ここで、出典では先述の通り「名乗紙に書き記して出す」と書いておきながら、次の項に「香札の紋」が記載されています。まず、答えとなる札裏の紋については、「香札 裏名 一、二、三、ウ、ウ 壱人前五枚なり」とあり、香札には十種香札も流用できそうです。また、各自の名乗となる札表の紋について、「表名 玉、鏡、剣、幣、靭、榊、柏、襷、籬、髪」とあります。ここには「八尺瓊勾玉(やさかにのまがたま)・八咫鏡(やたのかがみ)・草薙剣(くさなぎのつるぎ)」といった三種の神器や「幣(ぬさ)靭(うつぼ)、榊(さかき)、柏(かしわ)、襷(たすき)、籬(まがき)、髪(かみ)」といった神事に使用する捧げ物や装飾品が配置されており、これが組香と古事記の世界を結びつける手かがりとなりました。
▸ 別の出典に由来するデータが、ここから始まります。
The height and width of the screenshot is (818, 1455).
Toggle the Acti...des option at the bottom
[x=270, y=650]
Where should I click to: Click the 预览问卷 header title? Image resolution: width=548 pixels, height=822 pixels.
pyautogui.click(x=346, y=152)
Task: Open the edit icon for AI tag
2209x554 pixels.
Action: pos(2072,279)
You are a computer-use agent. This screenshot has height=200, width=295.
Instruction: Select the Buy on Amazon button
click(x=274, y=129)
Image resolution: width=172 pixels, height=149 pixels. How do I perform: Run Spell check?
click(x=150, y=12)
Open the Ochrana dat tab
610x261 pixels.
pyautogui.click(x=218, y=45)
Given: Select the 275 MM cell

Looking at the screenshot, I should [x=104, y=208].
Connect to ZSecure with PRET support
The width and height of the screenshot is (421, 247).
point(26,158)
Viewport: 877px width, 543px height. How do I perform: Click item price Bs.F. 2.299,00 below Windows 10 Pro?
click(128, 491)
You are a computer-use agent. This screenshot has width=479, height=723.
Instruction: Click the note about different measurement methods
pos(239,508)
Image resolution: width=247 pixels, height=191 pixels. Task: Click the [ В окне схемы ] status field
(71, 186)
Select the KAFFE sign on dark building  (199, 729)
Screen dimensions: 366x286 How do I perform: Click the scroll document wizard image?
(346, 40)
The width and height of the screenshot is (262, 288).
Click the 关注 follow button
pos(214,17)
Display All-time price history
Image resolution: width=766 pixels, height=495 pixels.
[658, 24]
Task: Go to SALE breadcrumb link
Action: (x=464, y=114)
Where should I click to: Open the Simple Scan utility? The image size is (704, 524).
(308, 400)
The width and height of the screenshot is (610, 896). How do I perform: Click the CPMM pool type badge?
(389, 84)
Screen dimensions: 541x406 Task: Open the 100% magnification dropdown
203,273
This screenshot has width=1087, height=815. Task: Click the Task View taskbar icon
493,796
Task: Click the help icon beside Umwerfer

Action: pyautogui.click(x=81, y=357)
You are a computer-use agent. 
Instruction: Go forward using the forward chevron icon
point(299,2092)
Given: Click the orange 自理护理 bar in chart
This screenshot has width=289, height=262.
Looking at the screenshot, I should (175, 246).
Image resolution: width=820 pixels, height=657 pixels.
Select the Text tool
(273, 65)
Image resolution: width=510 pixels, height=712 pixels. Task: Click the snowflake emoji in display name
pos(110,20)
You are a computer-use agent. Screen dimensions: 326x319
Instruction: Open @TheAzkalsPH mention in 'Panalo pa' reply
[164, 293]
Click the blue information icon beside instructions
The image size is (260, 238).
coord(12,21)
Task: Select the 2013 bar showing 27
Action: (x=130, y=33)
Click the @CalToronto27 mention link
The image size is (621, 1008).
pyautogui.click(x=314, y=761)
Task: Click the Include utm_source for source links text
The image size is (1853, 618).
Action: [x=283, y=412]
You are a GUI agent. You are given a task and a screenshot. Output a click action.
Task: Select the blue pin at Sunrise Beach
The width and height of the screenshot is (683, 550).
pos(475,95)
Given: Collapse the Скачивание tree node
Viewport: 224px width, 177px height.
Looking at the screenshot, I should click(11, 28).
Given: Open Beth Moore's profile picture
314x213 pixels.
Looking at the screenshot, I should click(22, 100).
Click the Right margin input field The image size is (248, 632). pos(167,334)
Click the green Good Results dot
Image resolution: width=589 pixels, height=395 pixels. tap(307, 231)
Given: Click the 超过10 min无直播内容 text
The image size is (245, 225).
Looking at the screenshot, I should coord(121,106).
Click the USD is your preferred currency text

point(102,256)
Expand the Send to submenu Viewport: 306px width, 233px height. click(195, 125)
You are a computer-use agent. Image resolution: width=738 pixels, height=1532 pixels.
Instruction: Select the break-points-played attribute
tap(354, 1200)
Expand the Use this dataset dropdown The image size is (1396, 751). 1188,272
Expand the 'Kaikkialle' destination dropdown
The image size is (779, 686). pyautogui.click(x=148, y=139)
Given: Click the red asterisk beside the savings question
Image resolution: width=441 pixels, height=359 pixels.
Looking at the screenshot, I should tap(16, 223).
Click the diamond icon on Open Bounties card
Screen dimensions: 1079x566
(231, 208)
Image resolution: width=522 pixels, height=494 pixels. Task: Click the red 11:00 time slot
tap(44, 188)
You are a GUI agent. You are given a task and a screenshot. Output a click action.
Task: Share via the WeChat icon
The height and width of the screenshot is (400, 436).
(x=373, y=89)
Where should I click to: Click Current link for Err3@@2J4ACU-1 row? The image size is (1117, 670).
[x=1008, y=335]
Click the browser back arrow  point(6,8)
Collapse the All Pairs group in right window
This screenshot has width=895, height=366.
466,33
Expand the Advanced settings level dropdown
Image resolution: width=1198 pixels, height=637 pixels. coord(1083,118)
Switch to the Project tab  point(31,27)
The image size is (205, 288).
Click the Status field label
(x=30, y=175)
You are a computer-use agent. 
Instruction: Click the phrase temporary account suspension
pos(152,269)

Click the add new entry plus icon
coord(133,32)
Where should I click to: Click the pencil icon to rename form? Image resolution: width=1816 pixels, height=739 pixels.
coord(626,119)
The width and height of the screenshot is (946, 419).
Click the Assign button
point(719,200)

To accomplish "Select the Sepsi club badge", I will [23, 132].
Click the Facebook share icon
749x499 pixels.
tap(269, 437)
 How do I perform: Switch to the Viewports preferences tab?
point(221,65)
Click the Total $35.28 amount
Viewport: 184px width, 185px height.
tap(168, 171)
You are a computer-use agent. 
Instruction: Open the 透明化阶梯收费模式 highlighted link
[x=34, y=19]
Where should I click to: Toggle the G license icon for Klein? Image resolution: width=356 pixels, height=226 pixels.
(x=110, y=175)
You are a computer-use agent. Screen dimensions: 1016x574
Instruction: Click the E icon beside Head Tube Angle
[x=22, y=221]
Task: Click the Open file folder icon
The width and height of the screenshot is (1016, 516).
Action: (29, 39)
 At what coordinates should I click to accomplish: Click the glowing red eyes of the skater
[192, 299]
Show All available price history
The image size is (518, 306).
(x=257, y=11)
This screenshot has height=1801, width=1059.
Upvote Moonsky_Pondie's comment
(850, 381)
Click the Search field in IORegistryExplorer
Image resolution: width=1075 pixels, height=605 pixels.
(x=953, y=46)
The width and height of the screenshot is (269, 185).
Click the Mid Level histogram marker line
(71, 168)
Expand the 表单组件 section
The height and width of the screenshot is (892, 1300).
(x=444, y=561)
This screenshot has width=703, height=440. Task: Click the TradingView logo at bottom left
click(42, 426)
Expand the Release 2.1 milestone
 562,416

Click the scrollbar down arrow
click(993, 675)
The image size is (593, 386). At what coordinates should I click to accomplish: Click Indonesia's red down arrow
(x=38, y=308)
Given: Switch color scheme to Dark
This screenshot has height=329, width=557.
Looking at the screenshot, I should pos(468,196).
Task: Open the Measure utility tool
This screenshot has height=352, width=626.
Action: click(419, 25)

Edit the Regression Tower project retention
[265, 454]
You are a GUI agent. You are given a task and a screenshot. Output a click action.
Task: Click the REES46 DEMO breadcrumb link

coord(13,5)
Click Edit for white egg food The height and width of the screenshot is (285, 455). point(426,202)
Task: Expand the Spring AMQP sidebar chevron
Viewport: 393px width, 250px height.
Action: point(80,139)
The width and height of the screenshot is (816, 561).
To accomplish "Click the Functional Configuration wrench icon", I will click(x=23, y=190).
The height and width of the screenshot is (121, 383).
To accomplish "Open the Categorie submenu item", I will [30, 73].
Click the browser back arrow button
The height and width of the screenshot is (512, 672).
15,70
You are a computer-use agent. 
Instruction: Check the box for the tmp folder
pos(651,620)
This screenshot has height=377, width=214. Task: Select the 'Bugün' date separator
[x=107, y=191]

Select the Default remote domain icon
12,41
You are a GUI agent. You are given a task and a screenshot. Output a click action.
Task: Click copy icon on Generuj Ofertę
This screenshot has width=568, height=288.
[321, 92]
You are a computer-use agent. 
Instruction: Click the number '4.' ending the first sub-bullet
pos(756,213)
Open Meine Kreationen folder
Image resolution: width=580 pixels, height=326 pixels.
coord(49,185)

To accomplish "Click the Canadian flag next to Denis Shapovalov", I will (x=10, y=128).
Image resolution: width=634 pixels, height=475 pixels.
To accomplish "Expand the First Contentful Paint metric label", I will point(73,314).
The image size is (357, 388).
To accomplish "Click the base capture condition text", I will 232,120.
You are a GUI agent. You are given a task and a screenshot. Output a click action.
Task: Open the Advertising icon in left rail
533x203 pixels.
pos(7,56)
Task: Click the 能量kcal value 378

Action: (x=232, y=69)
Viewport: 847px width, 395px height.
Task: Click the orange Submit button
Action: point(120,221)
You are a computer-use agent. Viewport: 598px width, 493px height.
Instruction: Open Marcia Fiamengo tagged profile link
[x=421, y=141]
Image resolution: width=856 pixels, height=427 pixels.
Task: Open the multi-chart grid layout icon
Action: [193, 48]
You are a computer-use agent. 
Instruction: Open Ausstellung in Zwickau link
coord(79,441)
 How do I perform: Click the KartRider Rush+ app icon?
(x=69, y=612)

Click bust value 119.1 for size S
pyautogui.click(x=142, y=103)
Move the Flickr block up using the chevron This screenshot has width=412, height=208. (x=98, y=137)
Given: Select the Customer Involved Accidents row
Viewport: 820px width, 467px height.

ただし、この組香には客香が2種ありますので、札打ちの方式をとりますと客香である「雙」と「八雲」の区別は付けずに「ウ」として回答して良いことになります。すると、例えば、連衆が1炉ごとに「一・ウ」と打った札は「八重垣一・雙」「八重垣一・八雲」 、「ウ・一」と打った札は「雙・八重垣一」「八雲・八重垣一」の2種類の正解を導くこととなり ます。さらに、この組香は答えの当否が2つの香の前後は問わない「名目」で決定されるため、2*柱聞として、「一」と「ウ」を一度に2枚投票すると上記の4種類の香の出を全て表すこととなり、かなり作りが粗っぽい感じがします。そのため、このコラムでは「手記録使用の後開き」形式を優先させ て以下の手順を書き進めます。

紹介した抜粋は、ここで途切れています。